La responsabilité des entreprises vis-à-vis de leurs salariés s’étend au sein des grandes firmes américaines comme Google ou Facebook. Jusqu’où ?
Les géants américains de l’Internet investissent l’espace urbain en réinventant le paternalisme. Mark Zuckerberg, le fondateur de Facebook, a décidé d’investir 200 milliards de dollars pour aménager sur plus de 80 hectares une nouvelle ville, Zeetown, dont la vocation est d’accueillir le siège de sa compagnie, de loger 10 000 collaborateurs et de leur offrir des services supérieurs à ceux offerts par San Francisco – des commerces aux loisirs en passant par l’éducation et la santé. C’est Frank Gehry, l’architecte du musée Guggenheim de Bilbao et de la Fondation Louis-Vuitton à Paris, qui supervise le projet, dont l’ambition est de se fondre dans l’environnement en construisant une « colline verdoyante » grâce à une empreinte écologique limitée par le recours massif aux nouvelles technologies et à l’énergie solaire.

À faire:
A. Restituez mot pour mot, dans le texte sur les géants de l'Internet et leurs salariés, tout ce qui va de « Les géants américains » jusqu'à « à l’énergie solaire. ».
B. Prolongez le texte sur les géants de l'Internet et leurs salariés en reprenant juste après sa dernière phrase.

Extrait de données:
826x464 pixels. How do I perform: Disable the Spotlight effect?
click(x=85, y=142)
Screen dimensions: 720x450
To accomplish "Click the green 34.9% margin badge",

Réponses:
A.
Les géants américains de l’Internet investissent l’espace urbain en réinventant le paternalisme. Mark Zuckerberg, le fondateur de Facebook, a décidé d’investir 200 milliards de dollars pour aménager sur plus de 80 hectares une nouvelle ville, Zeetown, dont la vocation est d’accueillir le siège de sa compagnie, de loger 10 000 collaborateurs et de leur offrir des services supérieurs à ceux offerts par San Francisco – des commerces aux loisirs en passant par l’éducation et la santé. C’est Frank Gehry, l’architecte du musée Guggenheim de Bilbao et de la Fondation Louis-Vuitton à Paris, qui supervise le projet, dont l’ambition est de se fondre dans l’environnement en construisant une « colline verdoyante » grâce à une empreinte écologique limitée par le recours massif aux nouvelles technologies et à l’énergie solaire.

B.
Apple et Google ne sont pas en reste, qui ont annoncé la construction de nouveaux sièges, le premier en forme de vaisseau spatial, le second intégrant, dans le droit-fil de la culture du Googleplex, des courts de tennis, piscines, salles de jeux, universités et centres de santé. Cette extension de Google à Mountain View, où la société représente déjà 20 000 des 80 000 emplois existants, a été confiée à l’agence britannique Heatherwick Studio, qui créa le « Chaudron » des Jeux olympiques de Londres en 2012. Ces projets tranchent par leur gigantisme. Ils marquent aussi une rupture fondamentale dans la conception et l’organisation des entreprises. Leur responsabilité vis-à-vis des salariés ne se limite plus à leurs conditions de travail et de rémunération mais devient globale, s’élargissant à des services qui relevaient du marché – comme le logement ou les loisirs – ou de l’intervention publique – comme la formation ou la santé. Cet élargissement du périmètre des entreprises technologiques s’explique par des raisons multiples : l’explosion des coûts du logement dans la Silicon Valley et à San Francisco ; le caractère chronique des embouteillages en Californie ; les nouveaux modes d’organisation du travail de plus en plus flexibles et communautaires ; l’imbrication des activités de production, de formation et de recherche ; la montée en puissance de la culture d’entreprise et la volonté de retisser le lien social pour faire pièce à un individualisme destructeur.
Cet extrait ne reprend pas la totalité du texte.